When we think of addictions, we typically think of alcohol and other drugs, but those are just some of the behaviors of an addict. The thing we do in our addiction — whether it’s alcohol, cocaine, sugar or sex — is just what we do to numb the pain of the underlying problem. The underlying problem — whether we realize it or not — is a craving for love and understanding and acceptance. We chase other things as substitutes, because we don’t know how to get what we need.
“We all want love, but we settle for something else,” Cron said.

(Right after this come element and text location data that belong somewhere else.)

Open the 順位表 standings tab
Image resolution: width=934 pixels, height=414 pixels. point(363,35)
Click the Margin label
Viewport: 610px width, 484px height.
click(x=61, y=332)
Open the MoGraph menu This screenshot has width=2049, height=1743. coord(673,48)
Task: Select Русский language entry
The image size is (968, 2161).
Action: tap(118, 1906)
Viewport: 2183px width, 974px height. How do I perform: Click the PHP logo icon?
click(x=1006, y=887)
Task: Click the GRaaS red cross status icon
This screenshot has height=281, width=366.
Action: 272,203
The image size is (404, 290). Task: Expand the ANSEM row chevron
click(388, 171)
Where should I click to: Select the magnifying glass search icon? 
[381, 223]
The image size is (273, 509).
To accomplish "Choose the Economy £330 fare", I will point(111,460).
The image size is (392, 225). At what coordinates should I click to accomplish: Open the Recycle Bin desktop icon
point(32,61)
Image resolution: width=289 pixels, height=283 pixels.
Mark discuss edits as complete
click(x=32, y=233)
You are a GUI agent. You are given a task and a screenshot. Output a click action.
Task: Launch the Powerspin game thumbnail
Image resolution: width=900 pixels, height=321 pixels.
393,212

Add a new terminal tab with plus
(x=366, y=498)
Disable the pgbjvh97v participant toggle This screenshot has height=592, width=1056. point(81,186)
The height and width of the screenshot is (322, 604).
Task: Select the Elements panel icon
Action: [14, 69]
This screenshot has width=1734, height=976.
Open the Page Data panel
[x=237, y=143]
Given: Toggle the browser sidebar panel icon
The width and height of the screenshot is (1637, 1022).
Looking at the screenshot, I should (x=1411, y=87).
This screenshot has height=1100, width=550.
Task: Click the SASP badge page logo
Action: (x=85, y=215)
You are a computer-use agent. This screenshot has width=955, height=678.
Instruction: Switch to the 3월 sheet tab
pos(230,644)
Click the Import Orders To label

I settle for perfection — or striving for perfection — and that leads me to attempt to be in control. Another personality type might settle for admiration — for her achievements — when she doesn’t know how to get love. Another personality type will settle for something entirely different, in order to numb himself to the pain of not having the love he needs.
You have an addiction, too, whether you know it or not. Your addiction might not manifest itself in ways that are obvious to others. It might even manifest itself in ways that appear positive to others. But you are compensating — as all of us are — for whatever needs in our lives are still unmet. Those needs are often hidden from us.
Once you know that and accept it, some healing can begin — if you’re self-aware enough to stumble through the process and be vulnerable enough to allow someone to help you find your form of “sobriety.”
The only good thing about this for me is that I’m aware of my tendency and I’ve learned to be very open about my flaws. I have to be careful not to be too hard on myself, but making myself vulnerable to you — and hopefully with someone who will love me one day — can stop me from being controlling in the wrong ways. By confessing my sins, so to speak, I can allow others I trust to hold me accountable.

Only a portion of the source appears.